[Start DATA FOR PROCESSING]
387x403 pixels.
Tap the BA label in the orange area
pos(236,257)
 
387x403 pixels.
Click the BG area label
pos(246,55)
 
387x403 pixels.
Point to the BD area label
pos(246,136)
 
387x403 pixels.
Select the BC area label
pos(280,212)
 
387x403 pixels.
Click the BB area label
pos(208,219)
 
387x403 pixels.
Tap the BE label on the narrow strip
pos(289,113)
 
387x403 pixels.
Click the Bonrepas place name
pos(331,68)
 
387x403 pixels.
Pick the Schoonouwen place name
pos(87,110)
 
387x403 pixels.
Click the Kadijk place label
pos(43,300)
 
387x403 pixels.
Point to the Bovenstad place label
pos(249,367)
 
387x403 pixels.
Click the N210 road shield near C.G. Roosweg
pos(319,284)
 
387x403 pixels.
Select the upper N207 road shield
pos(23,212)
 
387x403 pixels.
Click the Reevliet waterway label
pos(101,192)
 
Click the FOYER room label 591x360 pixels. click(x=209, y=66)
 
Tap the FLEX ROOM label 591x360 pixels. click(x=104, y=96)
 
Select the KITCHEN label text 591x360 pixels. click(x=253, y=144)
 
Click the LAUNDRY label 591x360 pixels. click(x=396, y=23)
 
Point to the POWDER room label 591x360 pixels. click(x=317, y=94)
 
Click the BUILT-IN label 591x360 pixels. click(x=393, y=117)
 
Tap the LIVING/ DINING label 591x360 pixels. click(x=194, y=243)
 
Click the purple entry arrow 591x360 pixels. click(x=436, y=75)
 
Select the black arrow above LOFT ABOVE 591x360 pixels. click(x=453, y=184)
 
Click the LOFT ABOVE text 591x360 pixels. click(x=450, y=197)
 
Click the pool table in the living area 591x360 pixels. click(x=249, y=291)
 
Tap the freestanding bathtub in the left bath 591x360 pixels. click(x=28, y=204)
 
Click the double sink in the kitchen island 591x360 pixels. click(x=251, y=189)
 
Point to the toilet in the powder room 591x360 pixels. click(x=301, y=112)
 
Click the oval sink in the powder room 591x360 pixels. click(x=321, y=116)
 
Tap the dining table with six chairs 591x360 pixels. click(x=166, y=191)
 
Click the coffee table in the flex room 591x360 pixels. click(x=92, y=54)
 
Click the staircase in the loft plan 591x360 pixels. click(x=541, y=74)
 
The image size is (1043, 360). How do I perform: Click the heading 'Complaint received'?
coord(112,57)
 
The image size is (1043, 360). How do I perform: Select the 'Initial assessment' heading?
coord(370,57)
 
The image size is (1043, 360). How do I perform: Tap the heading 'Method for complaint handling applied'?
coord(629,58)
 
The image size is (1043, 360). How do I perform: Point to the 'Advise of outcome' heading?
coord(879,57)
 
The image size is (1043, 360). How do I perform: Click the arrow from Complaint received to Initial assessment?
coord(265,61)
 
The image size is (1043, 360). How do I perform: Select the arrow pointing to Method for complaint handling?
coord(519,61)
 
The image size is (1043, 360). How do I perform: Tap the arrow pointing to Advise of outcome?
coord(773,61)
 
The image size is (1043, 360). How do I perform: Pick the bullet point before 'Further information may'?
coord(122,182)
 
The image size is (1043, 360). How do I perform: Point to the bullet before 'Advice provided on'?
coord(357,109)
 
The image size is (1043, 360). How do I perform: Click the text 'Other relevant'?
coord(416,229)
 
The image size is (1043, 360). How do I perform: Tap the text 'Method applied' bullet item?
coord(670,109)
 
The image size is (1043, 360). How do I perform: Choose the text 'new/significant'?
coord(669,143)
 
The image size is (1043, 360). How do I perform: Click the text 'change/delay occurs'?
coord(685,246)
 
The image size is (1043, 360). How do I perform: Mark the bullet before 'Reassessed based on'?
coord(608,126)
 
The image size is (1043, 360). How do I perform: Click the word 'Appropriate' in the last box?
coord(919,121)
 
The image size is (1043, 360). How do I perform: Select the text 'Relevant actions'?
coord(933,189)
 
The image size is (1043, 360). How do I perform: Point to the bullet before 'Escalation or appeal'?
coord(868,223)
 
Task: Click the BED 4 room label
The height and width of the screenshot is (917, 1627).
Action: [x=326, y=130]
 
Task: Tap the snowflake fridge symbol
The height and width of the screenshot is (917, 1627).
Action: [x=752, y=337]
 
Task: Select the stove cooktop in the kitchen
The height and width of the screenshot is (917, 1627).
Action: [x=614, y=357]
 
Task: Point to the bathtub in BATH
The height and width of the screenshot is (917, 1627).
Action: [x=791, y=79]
[End DATA FOR PROCESSING]
— TASK TO CARRY OUT —
Copy the data above word for word, starting with the line that contains "the 'Initial assessment' heading?" and ending with the line that contains "Action: [x=752, y=337]", both included.

— CORRECT RESULT —
The image size is (1043, 360). How do I perform: Select the 'Initial assessment' heading?
coord(370,57)
 
The image size is (1043, 360). How do I perform: Tap the heading 'Method for complaint handling applied'?
coord(629,58)
 
The image size is (1043, 360). How do I perform: Point to the 'Advise of outcome' heading?
coord(879,57)
 
The image size is (1043, 360). How do I perform: Click the arrow from Complaint received to Initial assessment?
coord(265,61)
 
The image size is (1043, 360). How do I perform: Select the arrow pointing to Method for complaint handling?
coord(519,61)
 
The image size is (1043, 360). How do I perform: Tap the arrow pointing to Advise of outcome?
coord(773,61)
 
The image size is (1043, 360). How do I perform: Pick the bullet point before 'Further information may'?
coord(122,182)
 
The image size is (1043, 360). How do I perform: Point to the bullet before 'Advice provided on'?
coord(357,109)
 
The image size is (1043, 360). How do I perform: Click the text 'Other relevant'?
coord(416,229)
 
The image size is (1043, 360). How do I perform: Tap the text 'Method applied' bullet item?
coord(670,109)
 
The image size is (1043, 360). How do I perform: Choose the text 'new/significant'?
coord(669,143)
 
The image size is (1043, 360). How do I perform: Click the text 'change/delay occurs'?
coord(685,246)
 
The image size is (1043, 360). How do I perform: Mark the bullet before 'Reassessed based on'?
coord(608,126)
 
The image size is (1043, 360). How do I perform: Click the word 'Appropriate' in the last box?
coord(919,121)
 
The image size is (1043, 360). How do I perform: Select the text 'Relevant actions'?
coord(933,189)
 
The image size is (1043, 360). How do I perform: Point to the bullet before 'Escalation or appeal'?
coord(868,223)
 
Task: Click the BED 4 room label
The height and width of the screenshot is (917, 1627).
Action: [x=326, y=130]
 
Task: Tap the snowflake fridge symbol
The height and width of the screenshot is (917, 1627).
Action: [x=752, y=337]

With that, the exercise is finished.